Within the KHC, we also look to diminish noise by reporting the right measures in our annual reports. Each year, we scrutinize our list of current measures for those that should be discontinued, and we look at potential measures that we don’t currently track that would be appropriate to do so.

This year, we retired two measures, and we are being strategic as we make decisions on the addition of new measures, starting with a relatively small list and asking our Measurement Strategy Team to be prudent in their recommendation of measures from that list. The members of that team have expressed views that align with that.


So what does measurement reduction involve and what are its implications? First, it means that there are going to be many tough conversations by organizations of all levels across the country as they look to reduce the burden of measurement.
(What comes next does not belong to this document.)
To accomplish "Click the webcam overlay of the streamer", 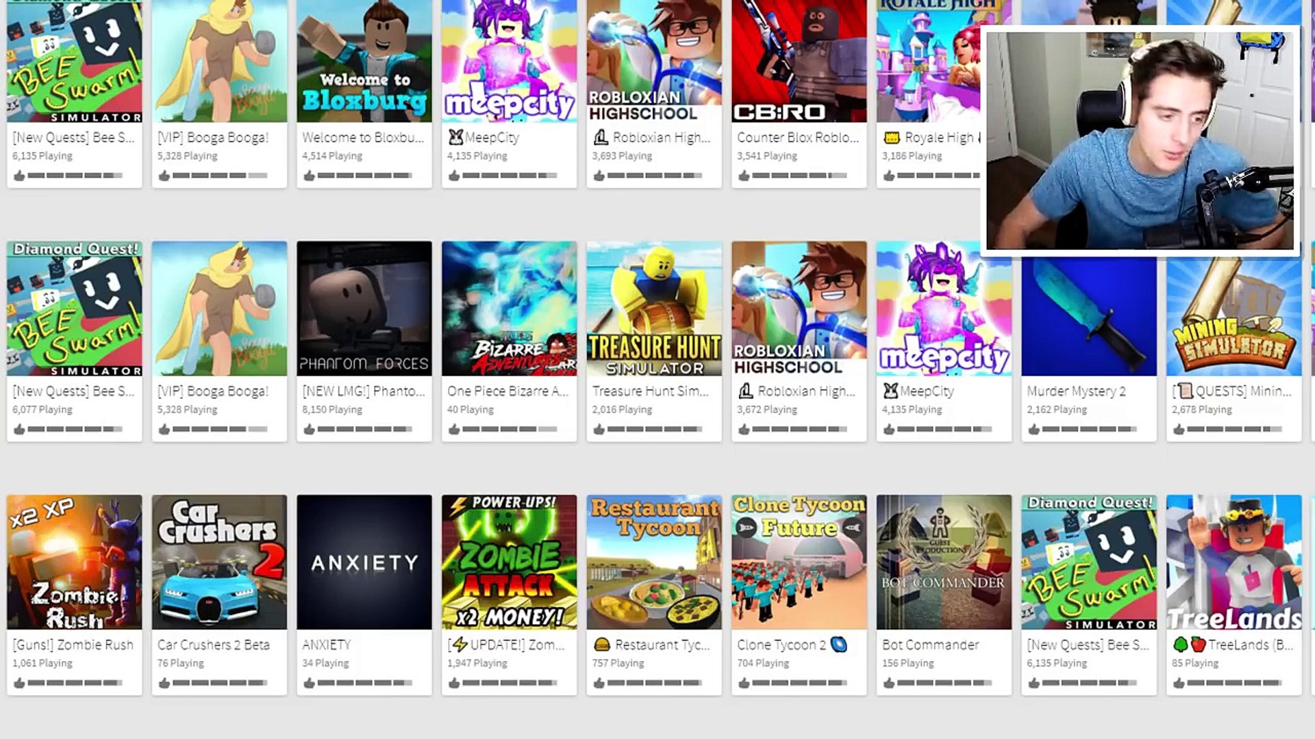I will [1139, 140].
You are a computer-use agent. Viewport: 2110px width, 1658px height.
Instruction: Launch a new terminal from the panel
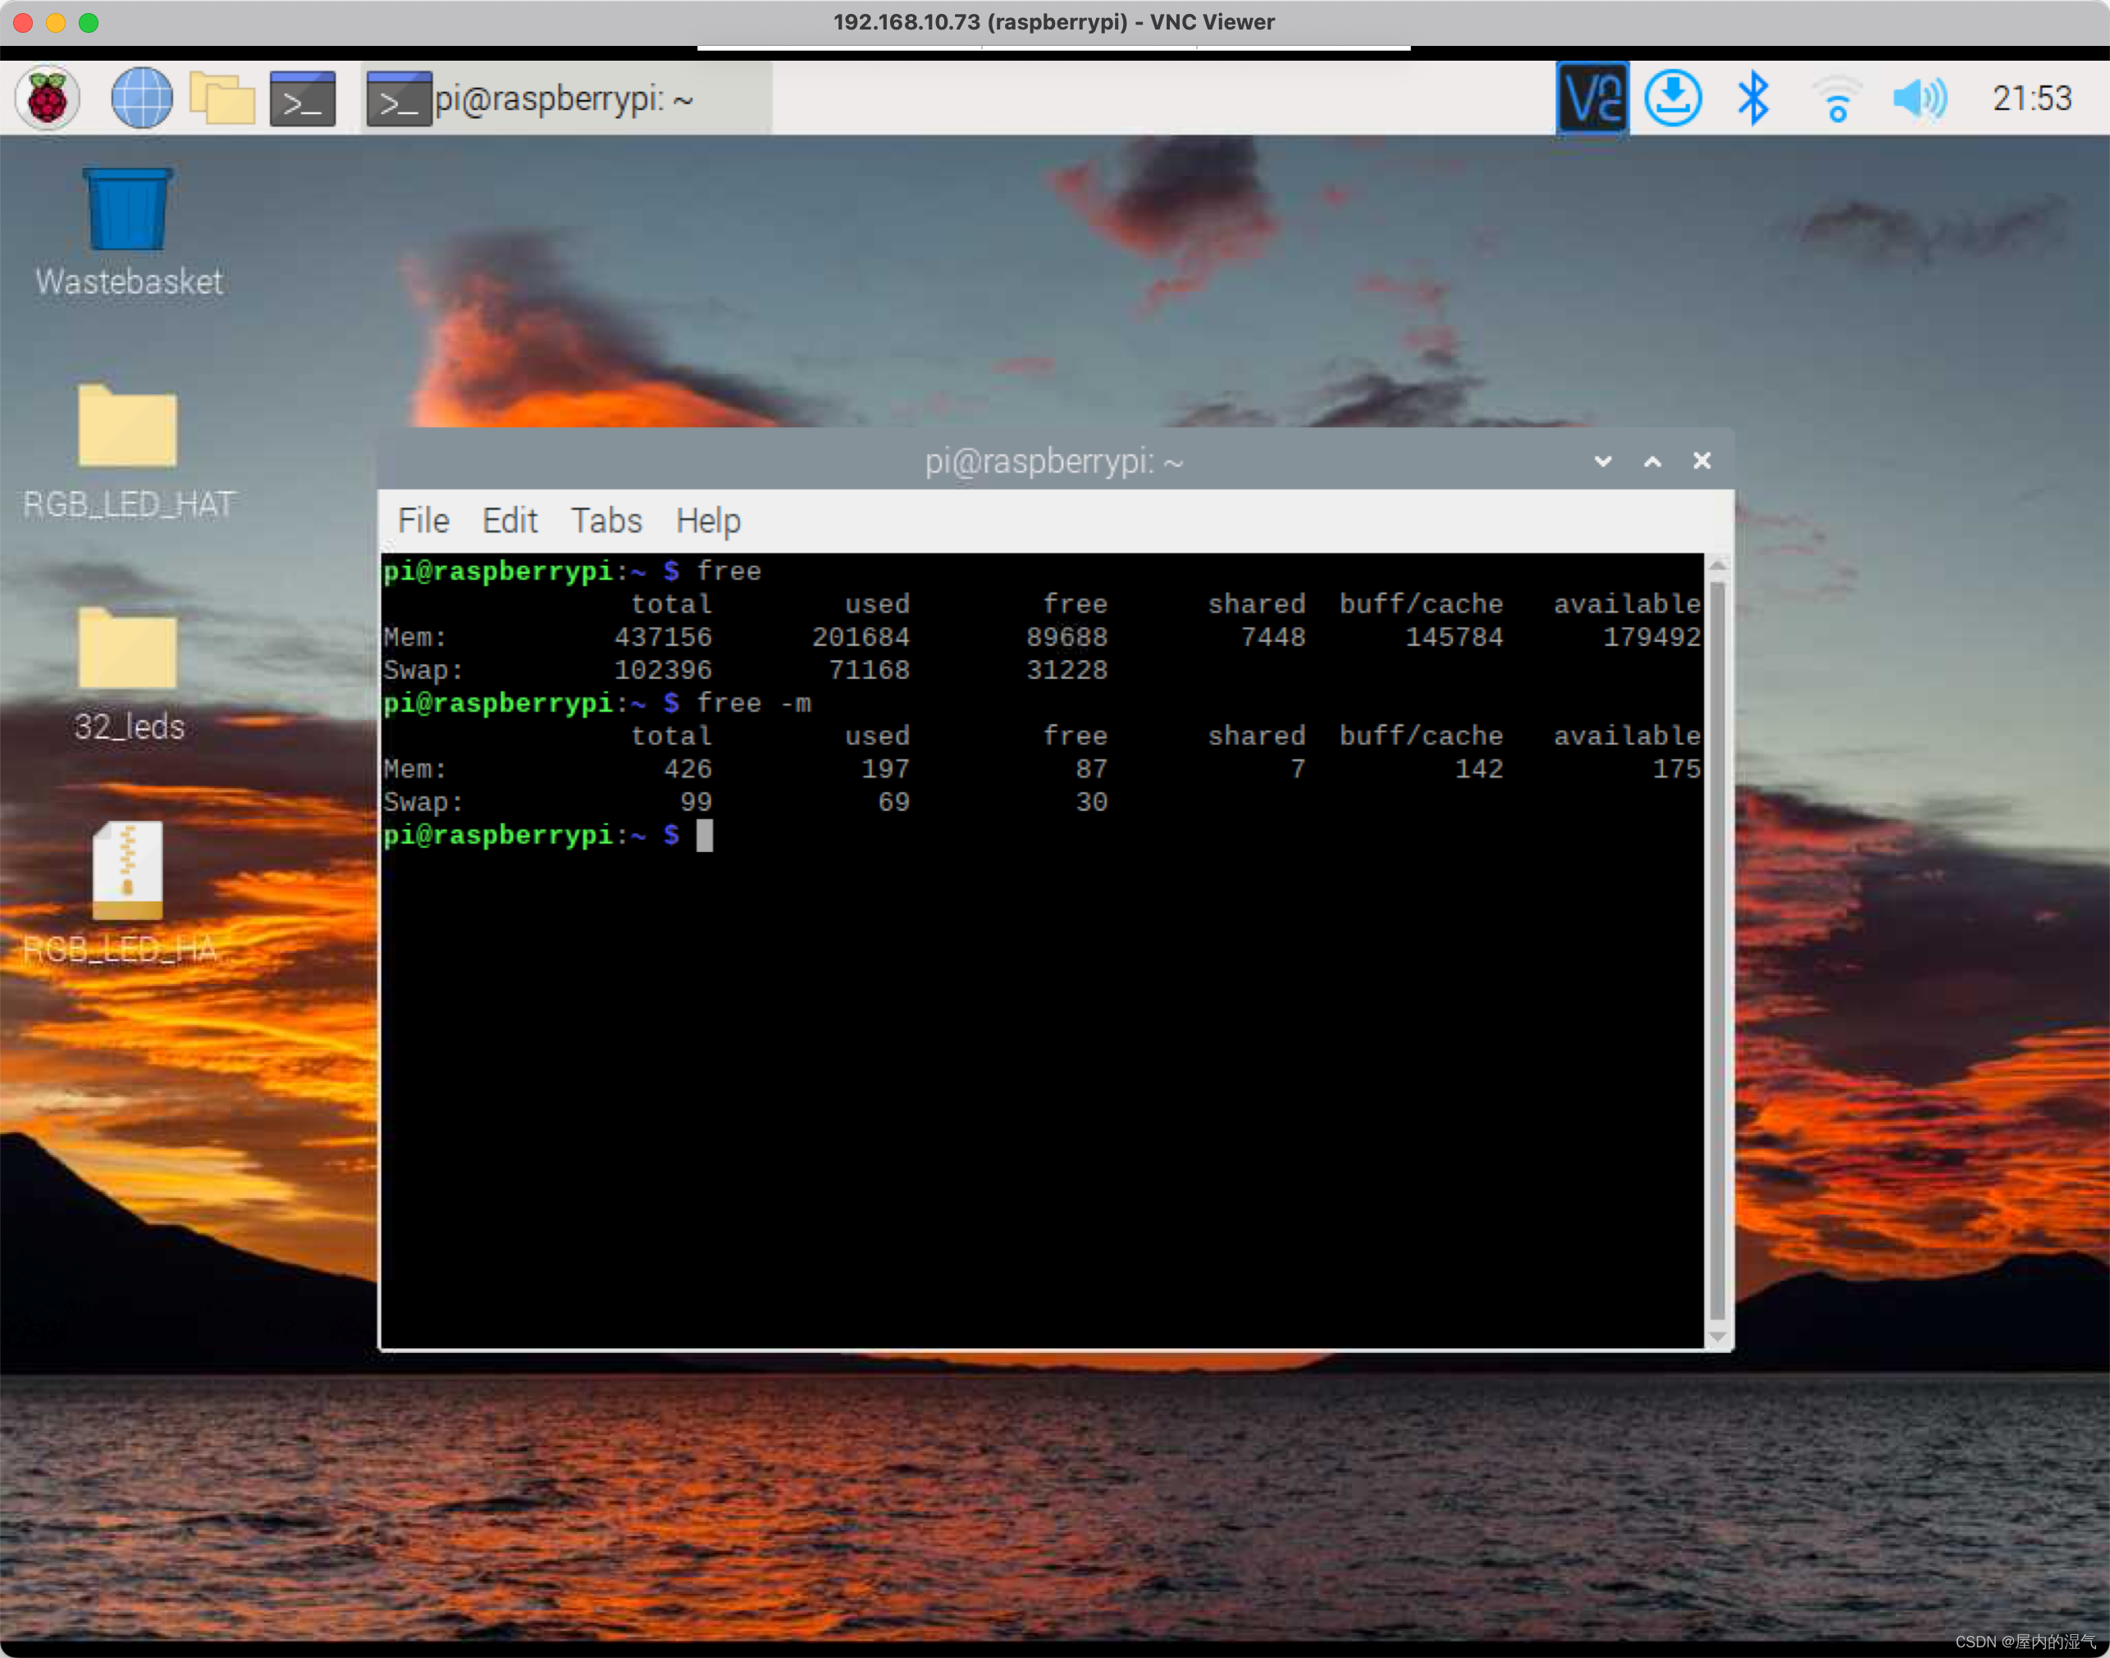click(302, 98)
Measure prioritization and measure reduction go hand-in-hand. To make wise decisions about which measures are important enough to stay and which are less important or redundant, there must be clear prioritization among the measures. This involves cost-benefit analysis and deep scrutiny of each measure. As one NQF conference attendee said, “every measure should have to fight for inclusion every year.”

Measure reduction also needs to involve alignment between organizations of all types, while still recognizing the unique needs of the various stewards and communities they serve.

In the end, we might also have to live with some gaps in measurement to keep the burden of measurement from becoming too overwhelming, allowing for a focus on patient care and reduction of distraction by the noise of unnecessary measures.